A-grade coach Mark Wallin said there was no secret ingredient to the team’s success in recent years.

“Our secret is a committed bunch of footballers who just love being fit and healthy and want to win,” he said.

“No one gets paid at Yeppoon Swans, it’s all volunteers and the love of the game, which makes it even sweeter really.”

Wallin said the club’s leadership had introduced a Key Performance Indicator system, to make sure the team kept kicking goals.

“We set certain standards on the KPIs that we want to try and meet,” he said.

“And you know you’ve got the players when the first thing they do is come in and look at the board, they don’t even look at anybody else, they look at the board to see if they’ve met their targets.”
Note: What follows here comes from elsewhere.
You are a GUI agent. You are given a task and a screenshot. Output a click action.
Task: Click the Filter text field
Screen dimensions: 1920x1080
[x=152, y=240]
Hopes record would inspire other teams and players

In 2017, Queensland Rugby League classified Rockhampton as a growth area for participation. But Australian rules participation in the region was also growing according to governing body AFL Queensland.

In the Capricornia region, across all age groups, the sport has more than 11,700 participants.

AFL Queensland CEO Dean Warren said Yeppoon was an exemplary club.

“Yeppoon has done extremely well both on and off-field, they’ve got great leadership, a really strong committee, they’ve been well coached for a period of time, and really they’ve got the Capricornia coast to themselves a little bit, they’re a one-team town if you like,” Warren said.

But he said the team’s on-field success may signal an imbalance in the local competition.

“Whilst the record is great, it’s probably not a record, to be really brutally honest with you, I’d love to see in Queensland,” he said.

“Because it means that Yeppoon have dominated a competition for four or five years and, from a competitive balance point of view, we’d like to see more clubs win and be competitive.”

Record holders a ‘champion team’

Country football historian Peter Lines has studied football leagues around Australia to compile the all-time consecutive wins list.

The four-time author said the current record-holding team, Heathfield-Aldgate United, came into existence during the 1960s.

“It was basically formed from two very ordinary teams,” he said.

“Heathfield merged with Aldgate and became a powerhouse team that won about nine premierships from the early 1960s right through to the 70s.”

Lines said, on the surface, there was nothing outstanding about the club.

“Just a group of blokes that stuck together, more a champion team rather than a team of champions,” he said.

He said the successful country football teams were great assets to the communities they were based in.

“It’s like each small community winning a premiership each year — it’s a boost for the community,” he said.

Heathfield-Aldgate United ceased existing when the club merged with Stirling to become the Mount Lofty Football Club.

Second place ‘not the end of the world’

Yeppoon Swans senior coach Mark Wallin said his team was preparing to get back out on the paddock.

He has set all players at the club a goal of collectively running 300km before the end of the month.

“We feel if we get a start to play footy again, it’s going to happen really quickly,” he said.

“I’ll be glad when either it’s over and done with, we’ve got it or we haven’t, and we can go back to coaching and playing footy just on a weekly basis.

“If we get the opportunity to do it, we’d love it, but it’s not the end of the world either.”